Turning the Model Around: Mentoring Evangelism

For about 5 years I have been teaching High School students how important it is to have a mentor and how to go about seeking someone to mentor them. We talk about setting goals, knowing what you would like to achieve, and about looking for a man or woman who has achieved those goals already who might be willing to serve as a mentor. We also talk a great deal about the character of the person sought as a mentor and how that character reflects that person’s commitment to Christ. And we also talk about how to approach such a candidate for mentoring purposes without making that person feel like they are tying themselves into a long-term relationship.

All of this is fine and good. We need mentors at every level—I seek out mentors myself. Of late, though, I have realized that I have concentrated primarily on the ascending relationship of finding mentors and that I have not focused much on looking downward (if you will allow me the analogy)—the looking for someone to mentor.
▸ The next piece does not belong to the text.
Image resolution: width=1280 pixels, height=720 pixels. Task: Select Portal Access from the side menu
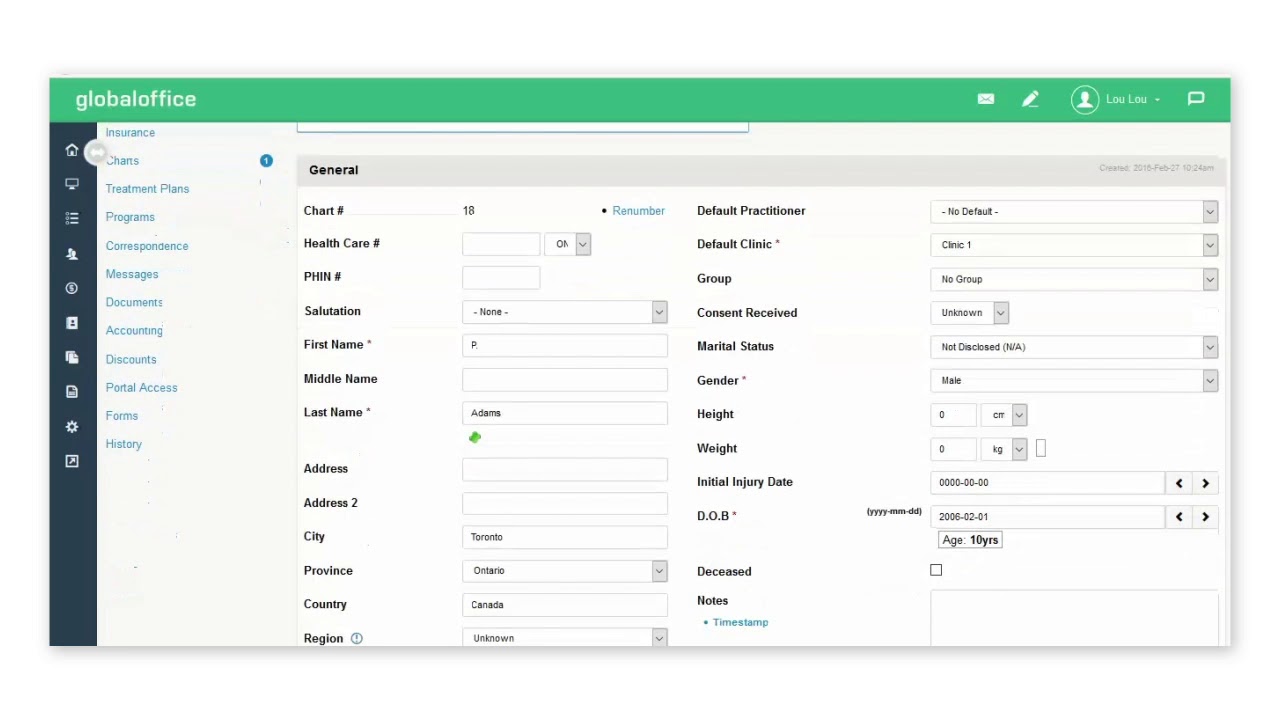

And, to be more specific than that, as a Christian leader, I have been reflecting on the principle of looking for people to mentor for the express purpose of evangelism, not just to replicate the successes you have had in the lives of others.

Usually, as we walk though life, we are all pretty self-centered. Sorry to offend if I have stepped on toes, but all of us can be pretty-self serving if left to our own devices. We want people to mentor us so that we can get ahead in business or in other personal goals. We even want to mentor others so that we can replicate ourselves in them…sometimes even living vicariously through the person we have sought to mentor. We do it as Christians and we even do it in the Christian church. How often we attract people to the church by attracting them to the pastor (his messages, his vision, etc…). I am suggesting that the model needs to be rethought.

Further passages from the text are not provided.